Por qué esta historia sigue resonando hoy

La fecha del 13 de agosto no conmemora el día de su muerte, sino el de la traslación de sus restos a Roma, un detalle que muchos desconocen y que añade otra capa de significado a la efeméride.

San Ponciano, patrón de la reconciliación eclesial

Su figura se recuerda hoy como ejemplo de renuncia responsable: prefirió dejar el cargo antes que ver a la Iglesia sin liderazgo en un momento de crisis.

San Hipólito, el único antipapa canonizado

Es, hasta la fecha, el único antipapa reconocido como santo por la Iglesia católica, un caso único en dos mil años de historia eclesiástica.

Una lección que trasciende lo religioso, también en 2026

Más allá de la fe, la historia de estos dos hombres tiene algo que interpela a cualquiera: la posibilidad real de dejar atrás un conflicto profundo cuando las circunstancias obligan a mirar lo esencial.
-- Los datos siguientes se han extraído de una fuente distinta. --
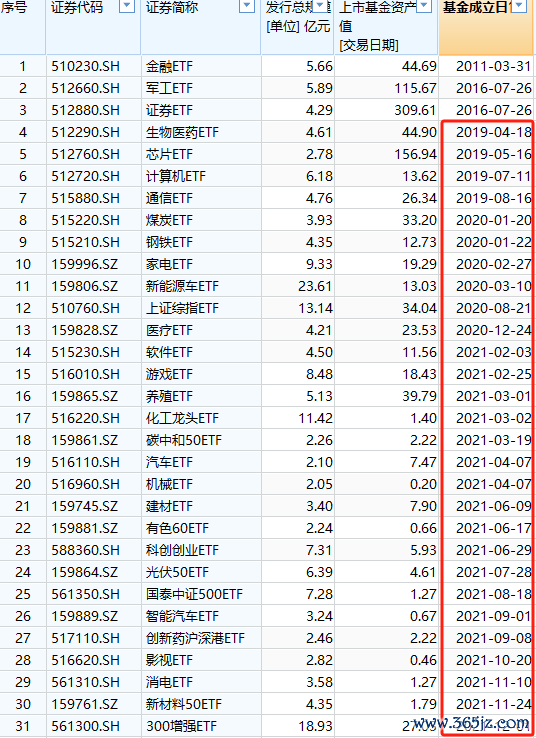Click the 23.61 issue scale cell
Screen dimensions: 536x738
point(298,286)
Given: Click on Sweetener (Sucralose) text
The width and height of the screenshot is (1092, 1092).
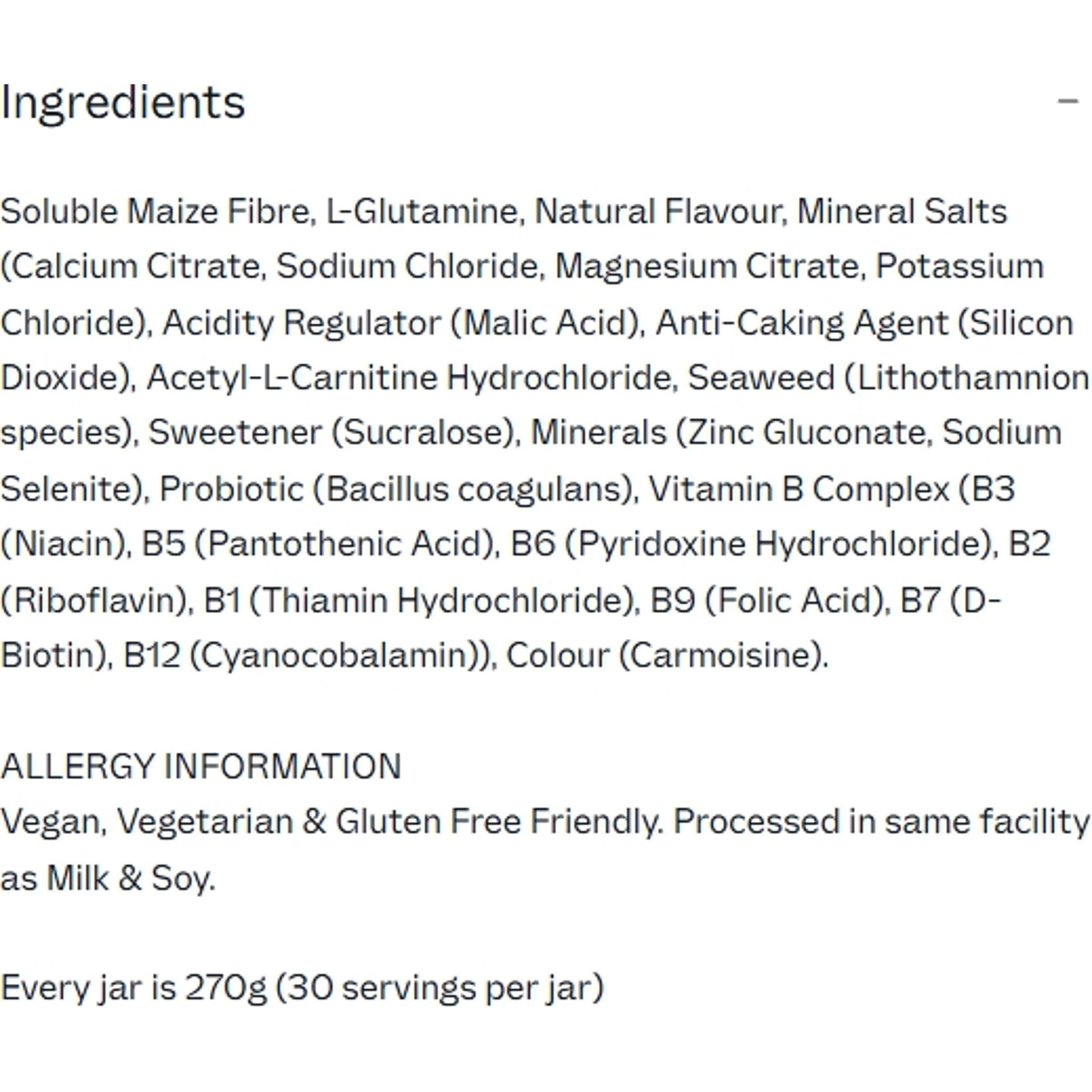Looking at the screenshot, I should click(333, 433).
No hicieron falta grandes discursos, sino compartir el mismo sufrimiento para encontrar un terreno común.

En un momento en que la polarización parece la norma en casi cualquier ámbito, la reconciliación de Ponciano e Hipólito sigue funcionando como recordatorio sencillo y realista: hasta las enemistades más arraigadas pueden ceder cuando se antepone lo que de verdad importa. No es una fórmula mágica, pero sí una prueba histórica de que es posible.